En adoptant, en 2008, une déclaration écrite dont l'objectif affiché est de "mettre fin au sans-abrisme", le Parlement de Strasbourg a donné à la question de la prise en charge des personnes sans abri une dimension européenne. Cette tendance devrait d'ailleurs s'accentuer puisque, dès cette année, le sans-abrisme et l'exclusion du logement doivent devenir l'un des thèmes de travail du "Comité de la protection sociale" au sein de la Commission européenne, amenant ainsi chacun des Etats membres à produire un rapport sur le sujet. Suivront en 2010 - année européenne de lutte contre la pauvreté et l'exclusion - une conférence de consensus européenne puis, en 2011, le premier recensement harmonisé des sans-abri dans l'ensemble des Etats membres.

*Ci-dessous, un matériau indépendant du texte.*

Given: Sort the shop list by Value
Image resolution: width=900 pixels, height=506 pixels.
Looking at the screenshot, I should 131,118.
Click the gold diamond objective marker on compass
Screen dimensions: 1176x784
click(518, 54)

Dans ce contexte, Julien Damon - professeur à Sciences-Po et ancien directeur du département recherche et prospective de la Caisse nationale des allocations familiales - a remis, le 8 avril, à Christine Boutin le rapport sur "Les politiques de prise en charge des sans-abri dans l'Union européenne" qu'elle lui avait commandé le 5 février. Dans un domaine encore peu exploré, celui-ci s'efforce de dresser un tableau comparatif de la situation dans les 27 Etats membres. Il en ressort notamment deux éléments importants. Le premier concerne le degré d'avancement des Etats membres en matière de politique en faveur des sans-abri, qui présente une très grande hétérogénéité. A partir d'une batterie d'indicateurs - dont l'auteur reconnaît toutefois qu'ils devront être améliorés dans le cadre de la conférence de consensus européenne -, le rapport dresse ainsi un classement par points, allant de huit (Royaume-Uni et Irlande) à zéro (Grèce, Slovaquie, Roumanie...). Le second enseignement concerne ce que le rapport appelle "la singularisation du cas français". Bien placée en matière de politique de prise en charge, la France se caractérise néanmoins par un certain nombre de signes distinctifs : forte centralisation des politiques de prise en charge, moyens conséquents, offre importante, consensus élevé et faible criminalisation (contrairement à certains anciens pays de l'Est).
Le rapport formule également un certain nombre de propositions, au niveau français ou européen. Parmi celles de portée nationale figure notamment la suggestion d'"envisager la décentralisation de la politique de prise en charge des sans-abri". Ainsi, "sous l'impulsion de l'Etat et la responsabilité stratégique des régions, les départements pourraient planifier et agréer, quand les villes seraient responsables de l'offre et des résultats". Le rapport préconise aussi de rationaliser l'offre sur trois types d'hébergements en fonction de la situation des intéressés ou, encore, de faire systématiquement évaluer les services par les usagers. A l'échelle européenne, le rapport recommande l'établissement de standards minimaux de qualité de service, la création d'une agence européenne dédiée, l'organisation d'une conférence annuelle des capitales ou encore l'intégration d'une partie spécifique sur les sans-abri dans les rapports nationaux sur la protection sociale et l'inclusion sociale que doivent produire tous les Etats membres.